FRontier is ICL's dedicated R&D initiative, established in 2023, focused on developing flame retardant solutions for advanced low-loss PCB and semiconductor applications. The initiative addresses the growing incompatibility between traditional halogenated FRs and the Extreme Low-Loss laminate classifications required by AI, 5G, and high-performance computing hardware. FRontier's distinguishing methodology is resin-specific FR development: rather than formulating a general FR and testing compatibility, FRontier engineers work with individual PCB and semiconductor manufacturers to design reactive, non-halogenated FR molecules tailored to the specific dielectric profile of each resin system. The initiative operates through internal cross-divisional collaboration and external partnerships with semiconductor companies and laminate manufacturers.

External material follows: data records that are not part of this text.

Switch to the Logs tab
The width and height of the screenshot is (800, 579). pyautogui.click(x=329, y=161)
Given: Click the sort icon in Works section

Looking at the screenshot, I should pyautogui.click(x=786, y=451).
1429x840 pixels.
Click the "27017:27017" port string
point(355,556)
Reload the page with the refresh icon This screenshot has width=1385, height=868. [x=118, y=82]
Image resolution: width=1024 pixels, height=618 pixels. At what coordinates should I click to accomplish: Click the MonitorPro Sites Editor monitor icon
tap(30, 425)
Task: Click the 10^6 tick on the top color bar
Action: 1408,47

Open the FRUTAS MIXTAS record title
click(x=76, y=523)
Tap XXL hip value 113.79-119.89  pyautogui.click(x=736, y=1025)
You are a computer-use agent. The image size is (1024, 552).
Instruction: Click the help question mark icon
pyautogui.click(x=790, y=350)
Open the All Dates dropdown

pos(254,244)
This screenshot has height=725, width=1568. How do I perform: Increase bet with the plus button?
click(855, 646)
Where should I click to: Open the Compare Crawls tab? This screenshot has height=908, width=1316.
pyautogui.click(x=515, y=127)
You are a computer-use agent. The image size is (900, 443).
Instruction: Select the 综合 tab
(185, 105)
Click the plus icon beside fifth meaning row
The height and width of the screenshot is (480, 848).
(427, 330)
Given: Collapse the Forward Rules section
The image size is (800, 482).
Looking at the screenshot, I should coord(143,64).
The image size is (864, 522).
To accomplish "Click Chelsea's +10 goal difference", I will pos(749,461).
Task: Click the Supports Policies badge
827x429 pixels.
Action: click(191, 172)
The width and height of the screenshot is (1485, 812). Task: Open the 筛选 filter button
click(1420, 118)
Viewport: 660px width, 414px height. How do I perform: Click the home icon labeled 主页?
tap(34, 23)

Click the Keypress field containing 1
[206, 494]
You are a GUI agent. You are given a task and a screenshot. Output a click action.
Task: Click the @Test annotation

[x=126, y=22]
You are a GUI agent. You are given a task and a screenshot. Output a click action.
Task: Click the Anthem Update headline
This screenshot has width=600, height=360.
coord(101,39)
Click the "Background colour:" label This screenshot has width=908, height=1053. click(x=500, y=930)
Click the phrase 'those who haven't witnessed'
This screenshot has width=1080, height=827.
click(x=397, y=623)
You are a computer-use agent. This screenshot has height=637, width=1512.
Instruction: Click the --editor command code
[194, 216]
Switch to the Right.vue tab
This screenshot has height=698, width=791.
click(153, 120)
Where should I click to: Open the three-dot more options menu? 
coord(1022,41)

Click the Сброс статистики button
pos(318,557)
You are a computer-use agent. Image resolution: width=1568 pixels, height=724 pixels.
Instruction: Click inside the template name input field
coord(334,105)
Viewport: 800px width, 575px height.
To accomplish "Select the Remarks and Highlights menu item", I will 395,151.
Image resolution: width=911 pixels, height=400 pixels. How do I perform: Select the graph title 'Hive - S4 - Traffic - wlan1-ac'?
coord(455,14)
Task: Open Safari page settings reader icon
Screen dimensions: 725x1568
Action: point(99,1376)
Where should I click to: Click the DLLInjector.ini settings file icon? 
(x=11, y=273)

Yes — halogen-free PCBs generally offer better dielectric performance for high-frequency and high-speed applications compared to PCBs using halogenated flame retardants. By eliminating bromine and chlorine compounds, halogen-free laminates achieve lower DK and Df values, which directly improve signal propagation speed and reduce signal attenuation at frequencies above 1 GHz. Halogen-free materials also offer environmental and regulatory advantages, including compliance with RoHS, REACH, and IEC 61249-2-21. However, not all halogen-free FRs are equal — those that increase phosphorus loading to compensate for reduced halogen content can introduce other dielectric or mechanical trade-offs. The most advanced solutions, like ICL's FRontier reactive FRs, are specifically designed to minimize all dielectric impacts while fully meeting fire safety requirements.